### GOAL OF THE EXERCISE
Reproduce the full listing below unchanged, apart from the pictures.

━━ DATA

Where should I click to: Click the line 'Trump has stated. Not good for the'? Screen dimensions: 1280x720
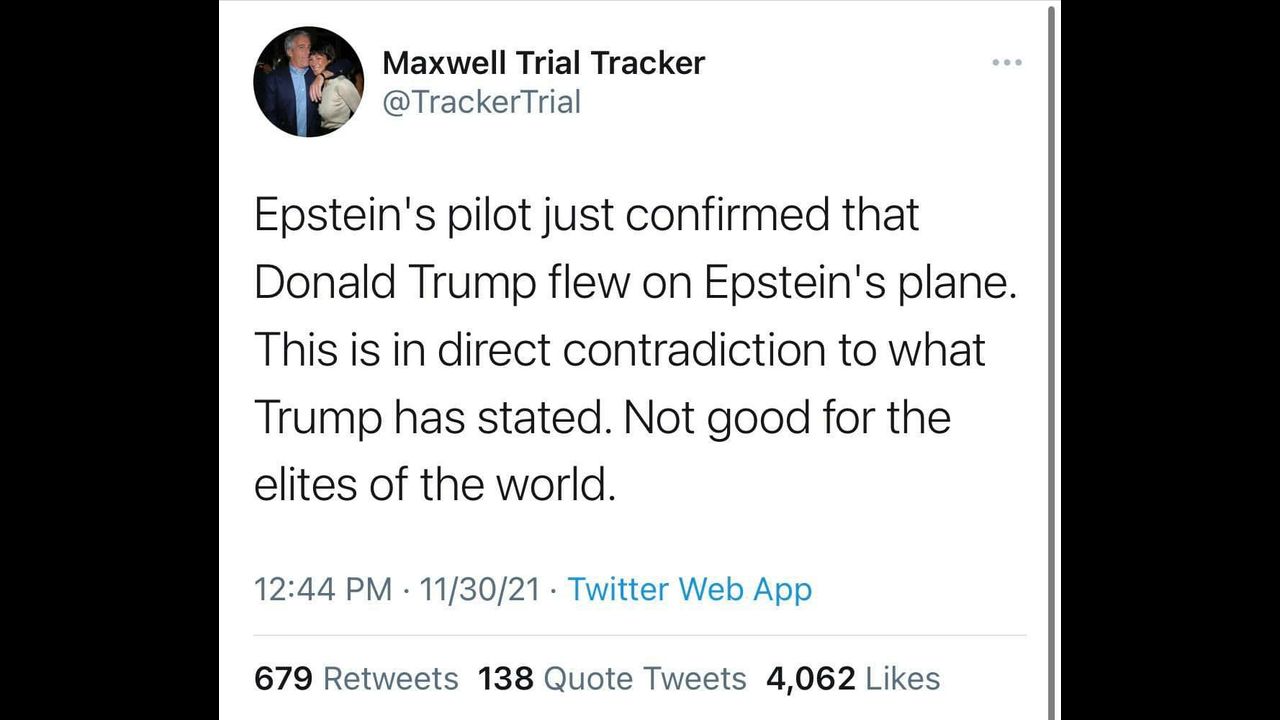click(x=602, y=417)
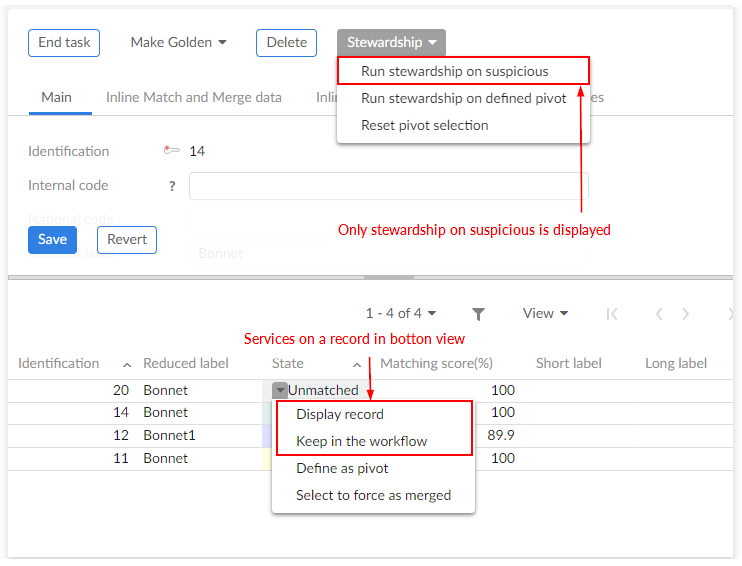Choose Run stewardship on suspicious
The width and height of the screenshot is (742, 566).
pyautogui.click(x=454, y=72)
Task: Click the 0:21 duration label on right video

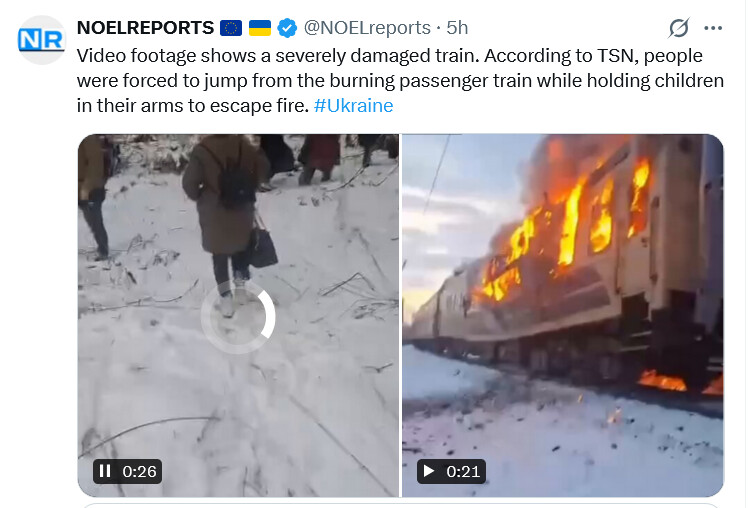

━━━━

### SOLVED PROBLEM
Where should I click to: Click the line 'Trump has stated. Not good for the'? Screen dimensions: 1280x720
click(x=602, y=417)
Choose Run stewardship on suspicious
The width and height of the screenshot is (742, 566).
pyautogui.click(x=454, y=72)
Task: Click the 0:21 duration label on right video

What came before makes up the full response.